Certo, potrebbe anche essere ragionevole: il difetto è di impostazione. Come sempre, la sinistra vuole una maggioranza larga solo su un proprio nome, non su una personalità altrui. Berlusconi? Non va bene. Come non andrebbe bene alcun nome di una personalità espressione del centrodestra. Perché il dono della cosiddetta terzietà – come è noto – ce l’hanno solo loro… Ma ci vogliono voti di cui non dispongono, a sinistra e dintorni.

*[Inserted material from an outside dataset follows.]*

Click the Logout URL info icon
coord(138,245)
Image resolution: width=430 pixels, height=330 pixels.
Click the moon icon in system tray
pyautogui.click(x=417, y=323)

Perché il centrodestra – pur con le divisioni che ogni tanto affiorano – ha la forza della motivazione dalla sua.

La Presidenza della Repubblica è un obiettivo della coalizione – che tutti a destra definiscono storico - che parte da una condizione di maggior vantaggio con la bellezza di circa 450 delegati tra i grandi elettori del Parlamento e delle regioni. La soglia minima – dal quarto scrutinio – sono 505 voti. E qui Letta urla: “Sarebbe un vulnus”, afferma il capo Pd con assoluto sprezzo del ridicolo. Dice che è un vulnus il quorum fissato dalla Costituzione. In pratica, etichetta i padri costituenti come golpisti ed è questa la vera vergogna. In realtà è costretto ad usare l’argomento più intollerabile proprio perché a quei numeri lui e i grillini non ci arriverebbero mai: Letta sa che faticherà non poco a convincere 133 grandi elettori del Pd (quello no, sì, ma, però) e soprattutto non fa affidamento su 230 parlamentari pentastellati.

Al Nazareno in queste ore si chiedono quante divisioni ha effettivamente il generale Conte… Poi, ci sono quelli del gruppo misto, Leu, le autonomie, Tabacci. Farebbero la fine del Conte-ter, mai nato. Manco il senatore Ciampolillo convincerebbero. E ci sarebbe un certo Matteo Renzi, possibile ago della bilancia. Che però a sinistra prendono continuamente a schiaffi, difficile coinvolgerlo imponendogli nomi non concordati.

A Letta deve semplicemente passare dalla testa il vizio di poter comandare senza voti. Il prossimo presidente non avrà la tessera del Pd, né i Cinque stelle avranno la forza di imporre un loro nome: gli scappati di casa pensano più ai seggi della prossima legislatura che all’inquilino del Quirinale. Il crollo nei sondaggi, la riduzione delle poltrone nel prossimo Parlamento: la serenità di deputati e senatori pentastellati è gravemente minata. Figurarsi che non si fidano neppure di una candidatura di Mario Draghi al Quirinale: mancherebbe il fiato per terminare la legislatura a scadenza naturale. E più Letta pensa di mettere veti su Silvio Berlusconi e più gli faciliterà l’impresa. Ottenendo così il risultato di diventare l’ennesimo segretario della sinistra disarcionato dal Cavaliere.